From 2be2e75caed2085256ff9117b9181c21c1ebb7f2 Mon Sep 17 00:00:00 2001
From: Vladislav Shpilevoy <v.shpilevoy@tarantool.org>
Date: Fri, 13 Jan 2023 00:29:43 +0100
Subject: [PATCH] schema: allow _cluster update after join

The function replica_check_id() is called on any change in
_cluster: insert, delete, update. It was supposed to check if the
replica ID is valid - not nil, not out of range (VCLOCK_MAX).

But it was also raising an error when the ID matched this
instance's ID unless the instance was joining. That happened even
if a _cluster tuple was updated without changing the ID at all.
For example, if one would just do
_cluster:replace(_cluster:get(box.info.id)).

Better do the check in the only place where the mutation can
happen - on deletion. Since replica ID is a primary key in
_cluster, it can't be updated there.
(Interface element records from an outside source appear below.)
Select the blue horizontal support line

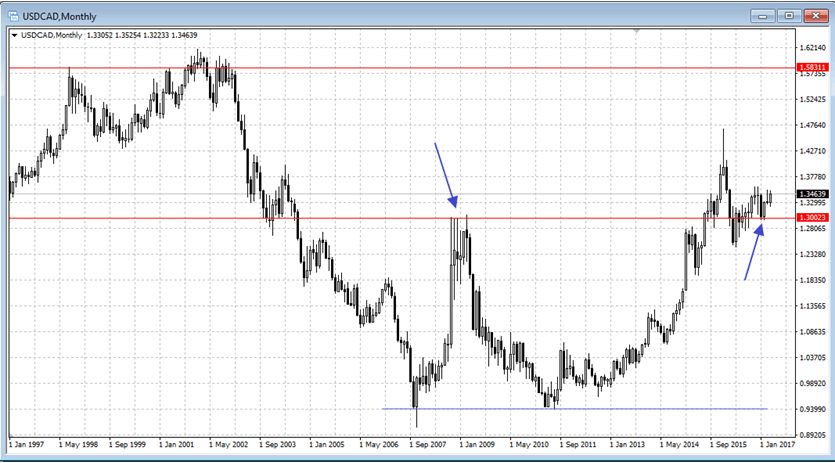(600, 408)
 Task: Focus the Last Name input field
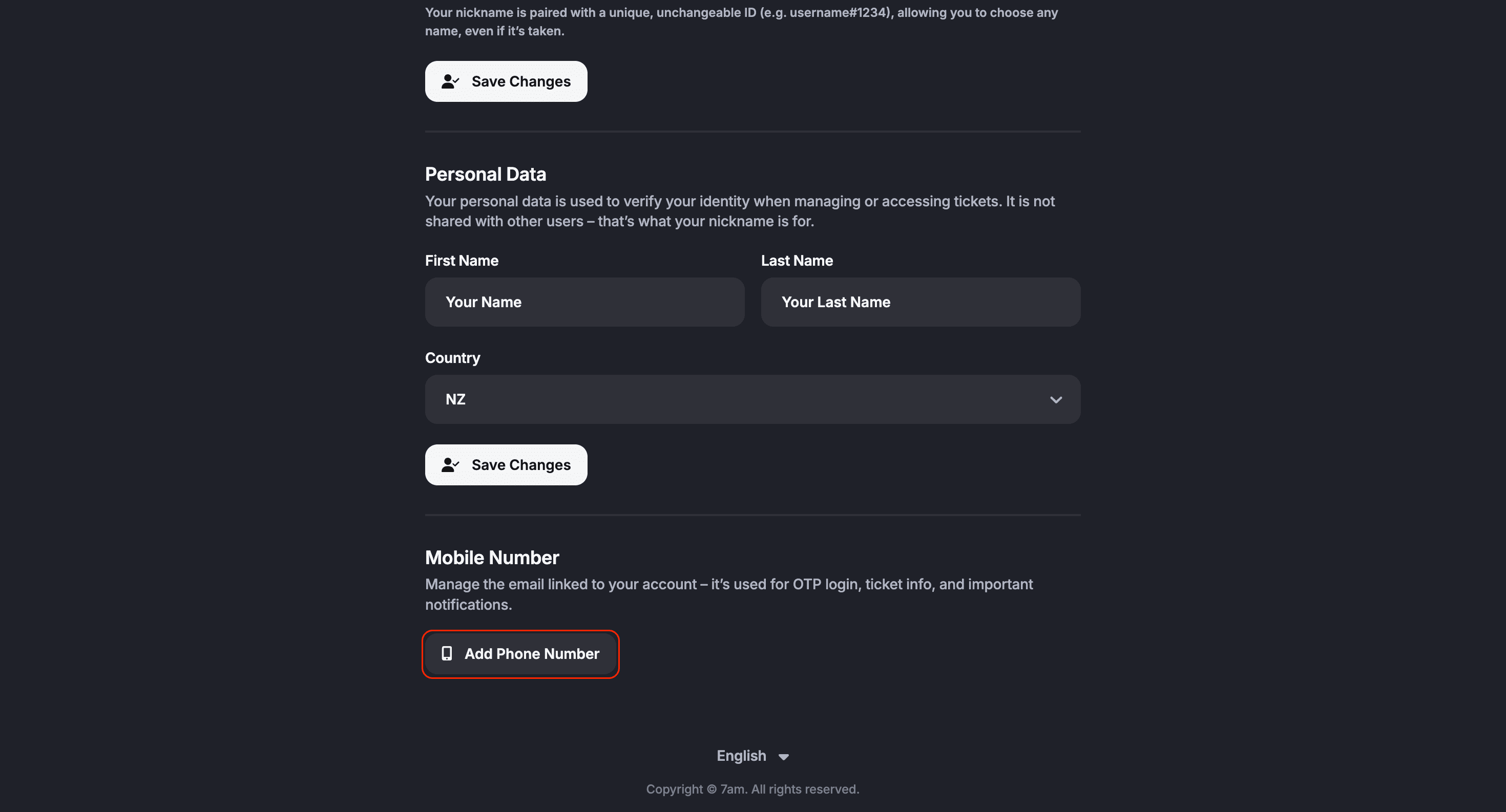pyautogui.click(x=920, y=302)
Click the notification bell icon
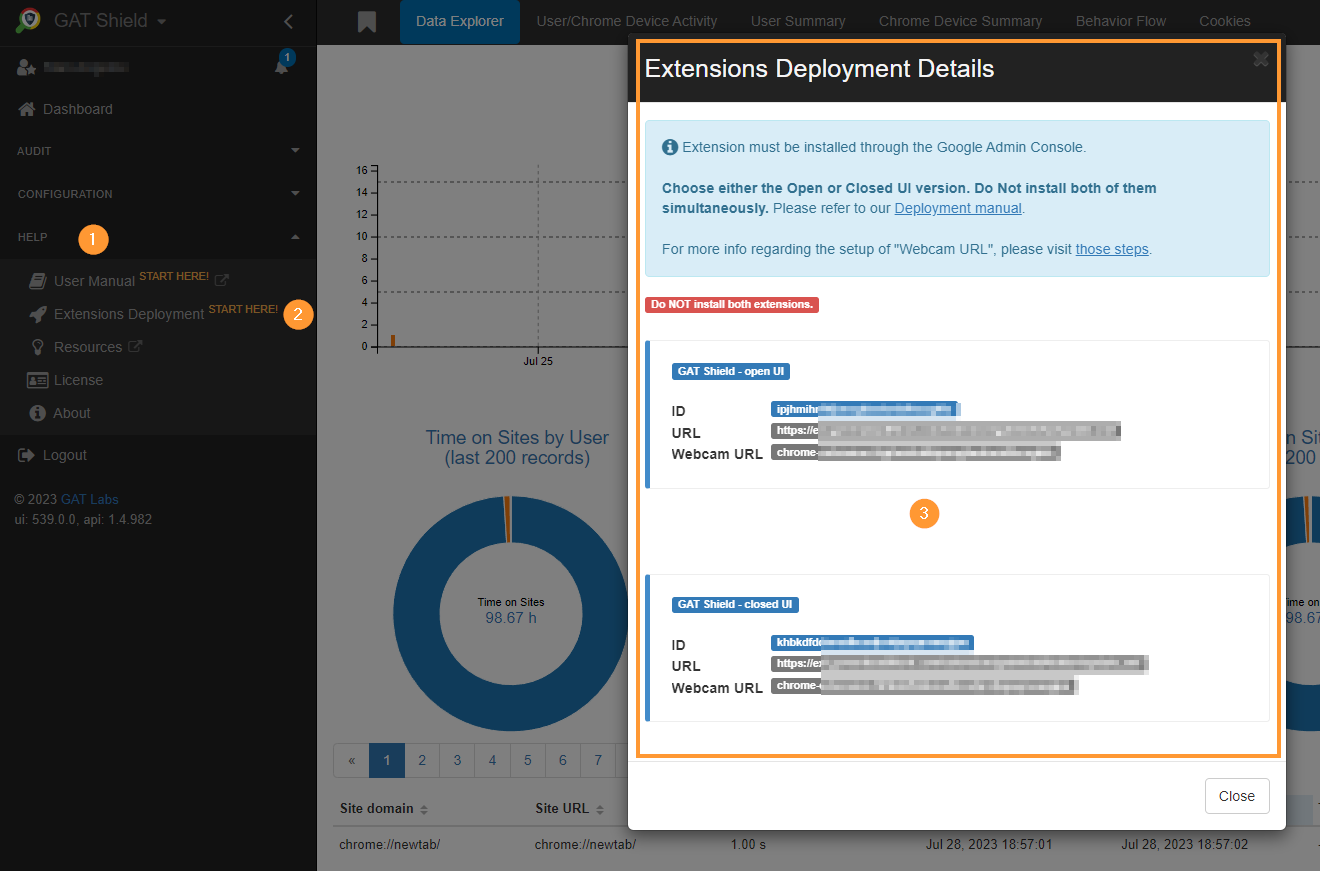 coord(282,66)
Only inserted or deleted.

This commit is backported to 2.11, since we want to allow using
persistent names as early as we can in order to simplify the upgrade
process. We also bump the schema version in the following commit in
order to distinguish this version from overs 2.11.X, where persistent
names doesn't work.

Closes #10549

NO_DOC=bugfix and refactoring
NO_CHANGELOG=cannot happen without touching system spaces
NO_TEST=too insignificant for an own test

(cherry picked from commit cb8f4715c58aeaa5008888b66a328f200198a93c)
---
 src/box/alter.cc                    | 16 ++++++++++++++++
 src/box/replication.cc              | 16 ----------------
 test/replication-py/cluster.result  |  8 ++++++--
 test/replication-py/cluster.test.py |  3 +++
 4 files changed, 25 insertions(+), 18 deletions(-)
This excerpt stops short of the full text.